A significant theme of Hebrews so far has been "holding on to hope and confidence in Yahweh so that we can be engaged in his plans and experience his blessing and rest".
In chapter 1 the author shows us that Jesus is superior to all messengers of God that came before him and is also the inheritor of all things in creation.
In chapter 2 we're told that Jesus is the source of our rescue from the power and penalty of sin, and are also warned not to neglect the ongoing rescue Jesus offers.
In chapters 3-5 we're told that there is a rest for God's people that the Israelites neglected but that is still available to us today. A rest that is found in the midst of our intentional pursuit of God and participation in his plans. This rest is found by fully relying on Jesus to be our "Great High Priest", trusting him, not our own efforts, to secure and maintain our good standing with God.
The author explains in chapter 6 that believers who fail to increasingly pursue and place their trust in Jesus burn out or drift from faith as a result, and may even reject Jesus in contempt. Those who go down this road don't lose the gift of eternal life (John 5:24, Romans 6:23, Romans 11:29, 2 Timothy 2:13), but they do miss out on rest and reward.
The author doesn't want his readers to end up in that situation, and so continues to build the case for trusting in Jesus to bring us, and keep us, in right relationship to God. This role of "go-between" is the classic job description for a priest. But can ANY priest, including Jesus, really pull this off?

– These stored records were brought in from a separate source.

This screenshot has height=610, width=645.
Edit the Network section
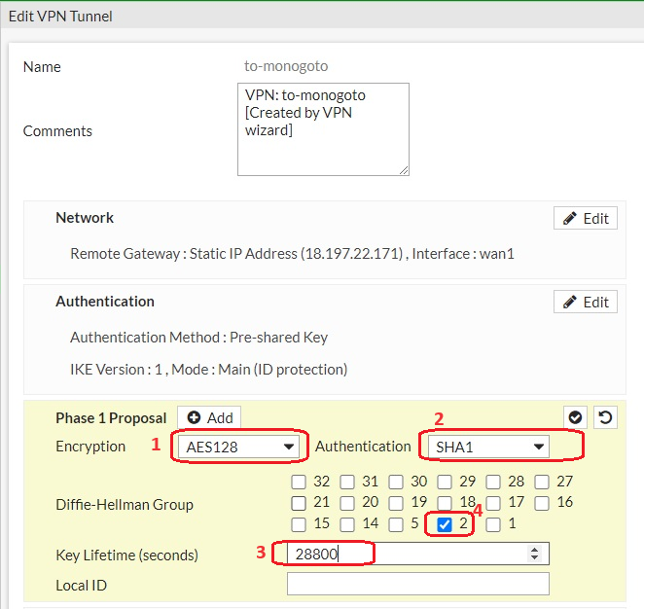click(585, 218)
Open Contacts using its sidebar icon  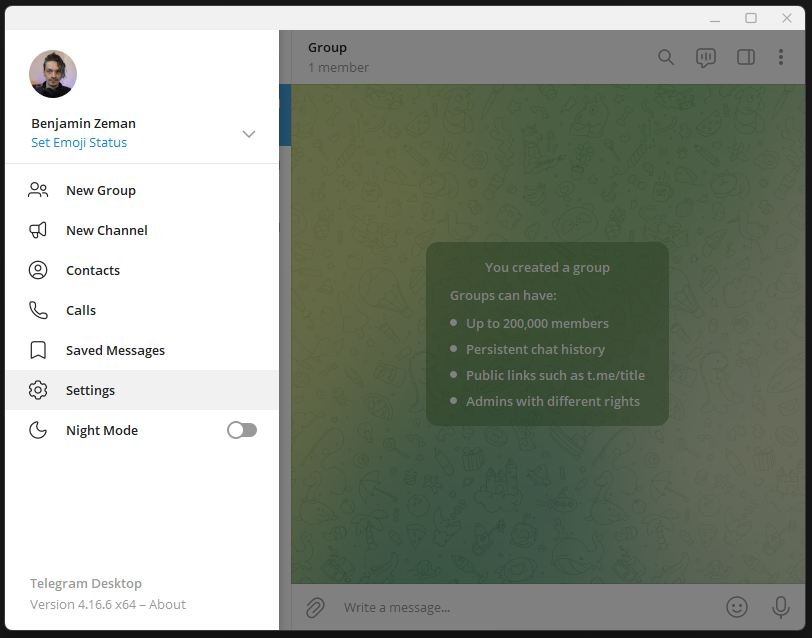(x=38, y=270)

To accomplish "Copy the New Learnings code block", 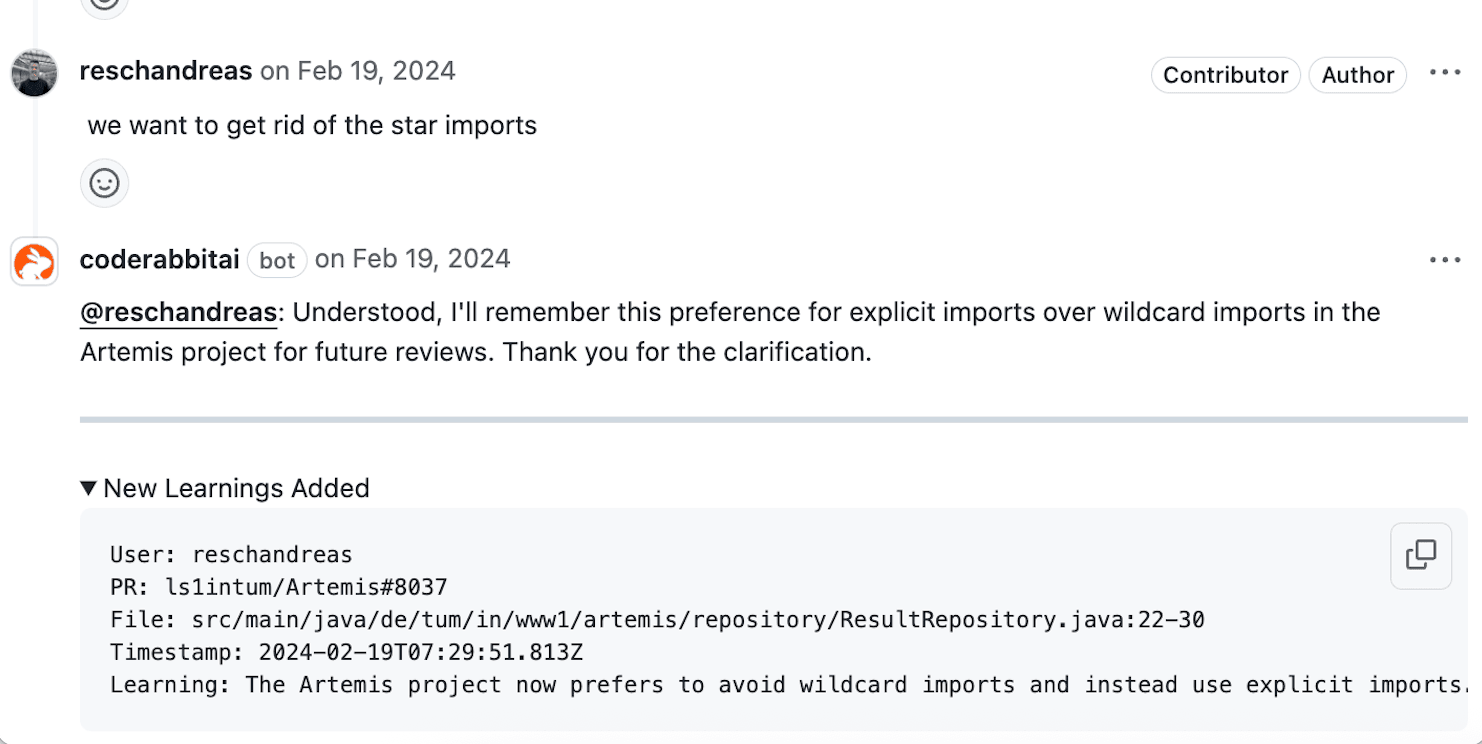I will click(1420, 555).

I don't know about you, but it's really hard for me to remember and rely on the fact that Jesus, and not my effort, is the reason for my relationship with God. It's not that I fall into thinking that my efforts somehow earn or contribute to earning eternal life for myself. That idea isn't even on the table for me. But on a more subtle level, I can easily fall into feeling like my significance and usefulness to God and to the world is based on my capabilities and the results of my efforts.
In truth, Jesus' ultimate, incomprehensible act of love for me is what gives me value and significance, not my degree of talent, intelligence, creativity or accomplishments. I don't even think it's my particular involvement in God's plans that gives my life significance. The fact that God WANTS me involved in his plans makes me significant.
When I rely on myself for significance, I'm easily discouraged by repeated failure and shortcoming in my efforts. Maybe like me you have some dreams and goals that aren't even close to being realized and that keeps you discouraged or feeling burned out and ready to give up.
This kind of "self-reliance" seems to be humanity's natural tendency. It's why nearly every religion, including America's elusively vague "Spirituality", is based on "earning" a higher state of existence or status through "sincerity" or self-effort of some kind. It's the same mentality that was typically present in the Jewish culture around the time that Hebrews was written. And so the author of Hebrews is calling his readers to set aside the old mentality of self-reliance to instead rely on Jesus, who provides significance, value and rest from the burnout of a works-based mentality.
But as I said, giving up that desire to create my own significance is hard in the day-to-day grind. I think it's hard for all of us, just like it was hard for the original readers of Hebrews. Which is why the author spends a large amount of time building the case for Jesus as the one who can really deliver on the promise of rest from self-reliance and provide the significance we are aching for.
This brings us to chapter 7, where the case of Jesus is developed by comparing him to the King-Priest of the Old Testament, Melchizedek. In verses 1-3 this comparison indicates that Jesus is our king and should rule over all the details of our lives. He's also the go-between for us in our relationship with our Creator, the greatest and highest being in existence. Jesus is able to teach us perfectly about how to approach life and how to relate to God, because he himself is perfectly in line with God's perfect standards. He's the source of peace for us in ways that are not detailed here in chapter 7 but are wide-ranging. He's in a category of "priest" that is all his own, unlike any priest before him, without beginning or end.
You and I can continue to try and carve out and leave our mark on the world, impressing others with how interesting, unusual or gifted we are. Or we can renew, on a day-by-day basis (because we'll HAVE to do it daily), our trust in Jesus to provide rest from that futile, fruitless effort, giving us significance that doesn't depend on our reputation or accomplishments.